The women also claim that the police officers did not show them a warrant to let them know the search was official.

Shomorn recalled that during the beating, she told one of the officers that she is a mother and a wife and he was beating her in front her children and he commented, “when you all brother killing and shooting people why you don’t ask him why.” 

She said Alexander is not related to them, but he has a child with their sister, but that sister does not live with them as she moved out over five years ago with Alexander.  

The women were examined around 1 p.m. by a doctor and have full medical reports that point to numerous injuries.

Part of Asheka’s medical report says she was tearful and had several hematoma, multiple contusions, abrasions to the cheeks, neck, the anterior chest wall, the entire back, upper limbs, the thighs, and painful swelling and contusions to the general scalp.
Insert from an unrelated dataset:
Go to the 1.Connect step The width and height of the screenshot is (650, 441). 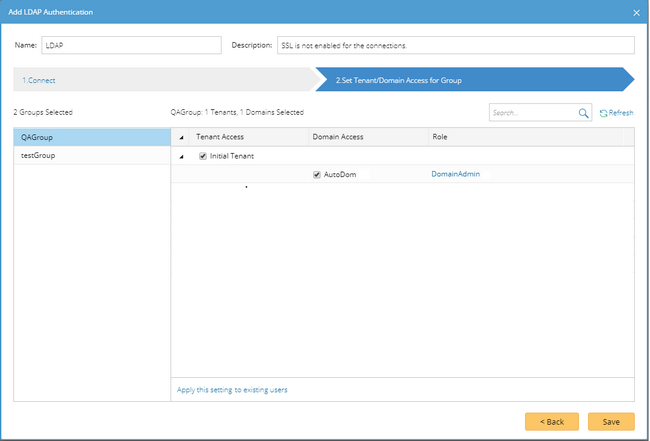[x=38, y=79]
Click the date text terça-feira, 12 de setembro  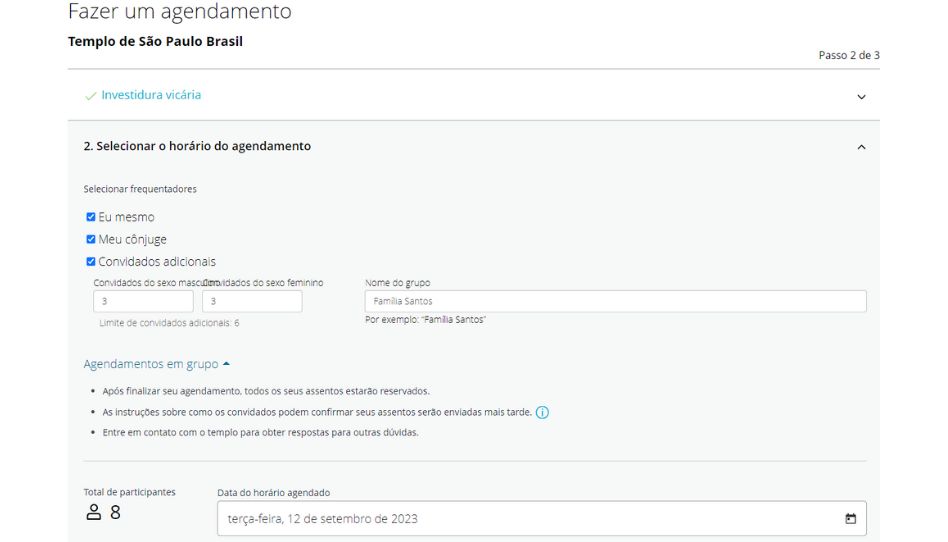[322, 518]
The report also noted that the beating triggered a seizure and a bronchial asthmatic severe episode, while she was in painful distress with a bruised pelvic and several painful multiple body injuries.  

Shomorn has severe painful stress contusions with significant swellings to the left cheek accompanied by oral inner mucus contusions. She also has several painful ruptured membranes with a severely painful bruised ear.  

Bacchus-Baptiste said she will write to the Commissioner of Police (COP) Collin John, and based on the medical records she will be seeking compensation for her clients.